Previously we used elasticcloud 7.17 , where we configured the observability in the different es cluster (7.17), When the slow logs are triggered the following events are captured in the slowllog.


"event": {
            "duration": 5000000,
            "ingested": "2023-03-31T10:03:19.695789547Z",
            "created": "2023-03-31T10:03:14.491Z",
            "kind": "event",
            "module": "elasticsearch",
            "category": "database",
            "type": "info",
            "dataset": "elasticsearch.slowlog"
          }

After upgrading both data and observability to 8.6 the "event.duration" is missing in the new version, We used this to create the Rules for the threshold. Now it's missing in 8.6
Any one aware on this.

  "event": {
            "ingested": "2023-03-31T08:50:16.295839879Z",
            "created": "2023-03-31T08:50:10.291Z",
            "kind": "event",
            "module": "elasticsearch",
            "category": "database",
            "type": "info",
            "dataset": "elasticsearch.slowlog"
          }

coenwarmer · March 31, 2023, 12:47pm

Hey there,

Just wanted to verify: you are using the Log Threshold rule?

moni15moni · March 31, 2023, 2:01pm

Hi @coenwarmer I am using metric threshold ,

the issue here is the "event.duration" is not indexed with the elastic-cloud-logs-8 index.

To use it in metric aggregation it should be integer to perform aggregation on a number .
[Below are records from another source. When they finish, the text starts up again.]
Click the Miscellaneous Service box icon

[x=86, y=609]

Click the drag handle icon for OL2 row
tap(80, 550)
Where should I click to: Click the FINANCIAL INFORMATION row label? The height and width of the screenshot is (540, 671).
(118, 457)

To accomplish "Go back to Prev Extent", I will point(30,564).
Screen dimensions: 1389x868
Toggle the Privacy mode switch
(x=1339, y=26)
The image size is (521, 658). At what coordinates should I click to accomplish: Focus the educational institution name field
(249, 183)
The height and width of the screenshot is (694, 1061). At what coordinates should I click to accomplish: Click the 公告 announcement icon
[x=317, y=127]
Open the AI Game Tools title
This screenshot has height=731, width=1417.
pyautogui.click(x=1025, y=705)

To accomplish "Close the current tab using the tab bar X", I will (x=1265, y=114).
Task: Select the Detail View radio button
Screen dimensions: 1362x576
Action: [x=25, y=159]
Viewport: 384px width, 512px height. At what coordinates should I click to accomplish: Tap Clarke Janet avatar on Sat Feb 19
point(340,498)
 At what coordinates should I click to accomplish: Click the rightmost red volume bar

I have added the screenshot which we are using in 7.17 rule config

coenwarmer · April 3, 2023, 9:24am

Hey there,

I'm still investigating this for you, thank you for your patience.

Best,

Coen

moni15moni · April 4, 2023, 10:51am

@coenwarmer Thanks for looking this.

moni15moni · April 24, 2023, 2:52pm

@coenwarmer Please share if you have any updates